I was delighted to see the huge amount of discussion my article generated, especially online. I was really touched by some of the heartfelt comments. However, full disclosure, I was deeply saddened by the volume of misogynistic and racist comments. This isn’t about me, it is about all of us. My only goal here is to prevent doctors from burning out. This has nothing to do with their colour, creed or gender. That said, we’ve started the conversation and that has to be a good thing for our country’s healthcare system. I won’t give up and would always encourage others to fight vociferously for what they believe in. My story is one among millions, the difference being they don’t often get shared in the news. What the media does tell us is there is a huge recruitment crisis in the NHS with doctors going abroad or quitting.Surely we medical professionals must ask the question “why?”
Were we all naive when we decided to study medicine? Did we really not know what was involved? The simple answer is no, but let me explain a bit more.
The aspiration to become a doctor typically starts at an early age. Kids wishing to “grow up to be a doctor” often share a genuine desire to help people. We see family doctors, their TV versions and learn about them at school. We form opinions on what the role of a doctor entails and want to be just that, public servants. We don’t learn at this stage that doctors have little autonomy over their working life and will eternally struggle to meet the endless demands of management, changing contracts, new government policies and lack of funding.
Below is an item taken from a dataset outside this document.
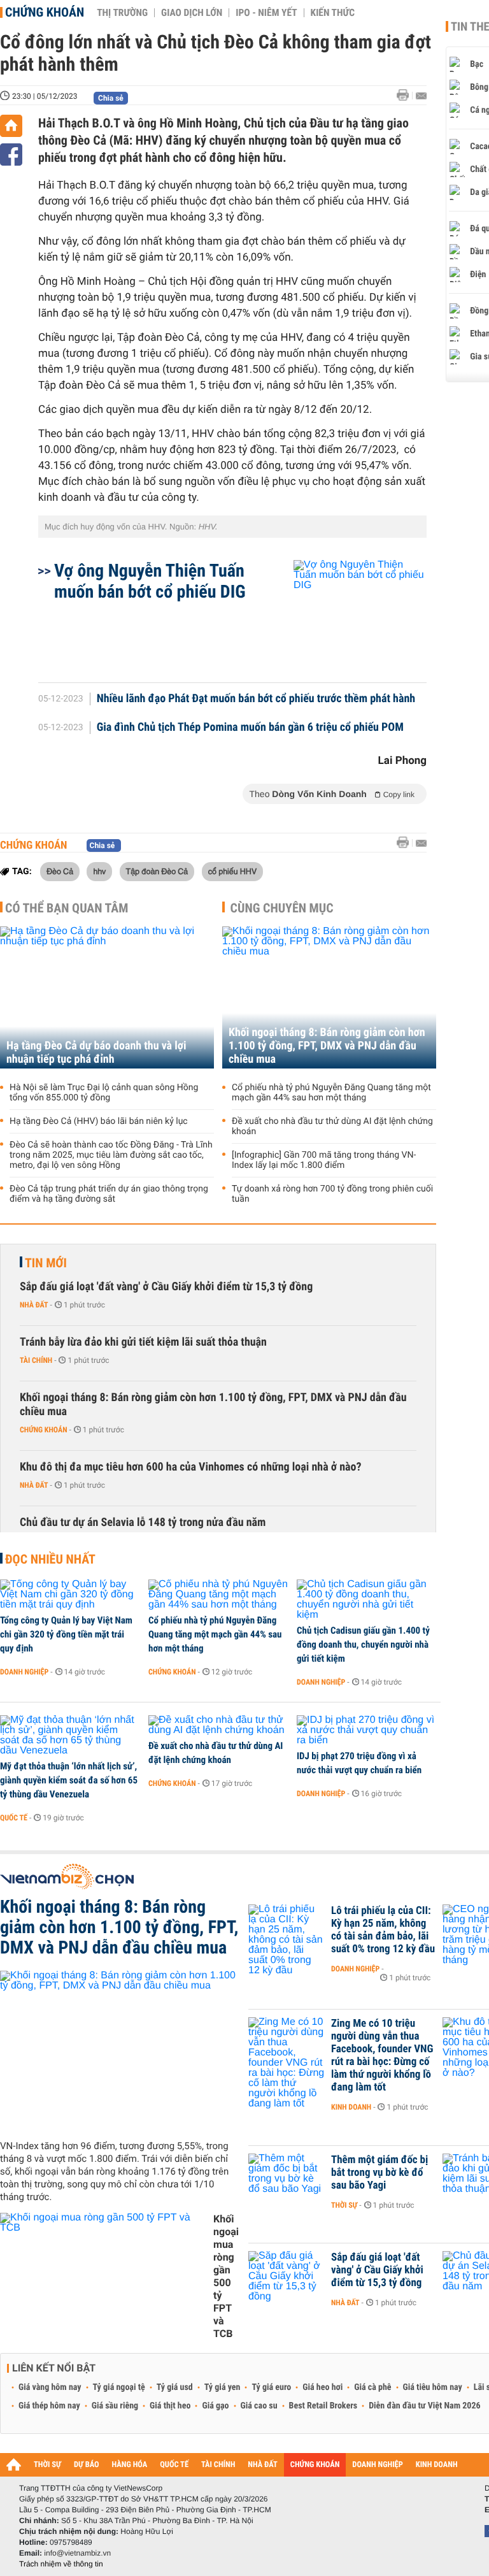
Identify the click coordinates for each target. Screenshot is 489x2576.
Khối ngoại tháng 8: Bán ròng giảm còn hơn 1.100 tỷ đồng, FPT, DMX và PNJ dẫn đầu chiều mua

I worry kids today won’t get to see the joys of being a doctor – of which there are many – because they hear just doom and gloom. Ask anyone you know and they’ll have an NHS story. The ones we remember are often negative. The path to becoming a doctor starts almost a decade before university as kids strive to get straight As and bulk up their CVs. For every one place at medical school there are three students interviewed.
Studying for a medical degree costs a lot of money and many of us work alongside our gruelling hours of study. We rely on student loans for six years, leaving us with a huge debt upon qualifying. And the studying actually intensifies after graduation as we start specialising in our chosen fields. This requires regular assessments, exams, interviews and extra-curricular activities all while working up to 80 hours a week. Specialty training takes anywhere between four and seven years depending on your chosen field.
This can affect our personal lives because we also want to buy homes, settle down, have families and have fun. However a healthy work/life balance is often an impossibility.
After almost 20 years of blood, sweat and tears, I am proud to be a GP. I haven’t quit being a GP, I’ve quit being a partner in a practice. I am a full-time, hardworking and ambitious Scottish Indian mother who became a doctor to help her community live and feel better and help them on their health journeys. I also want to have autonomy over my work and personal life in a dignified fashion. Is that too much to ask?
One minute we could be breaking the news to someone that they have terminal cancer and, in the next consultation, celebrating a long-sought-after pregnancy. We must be constantly switched on: mentally, physically and emotionally. A single mistake could cost a life and there is no margin for error, ever.
There’s no simple solution, but I have hope things can change for the better. The first step must come from patients. Value your GP. Give them the recognition they deserve, respect and love them, they work really hard for you and, most of the time, are very happy to do so.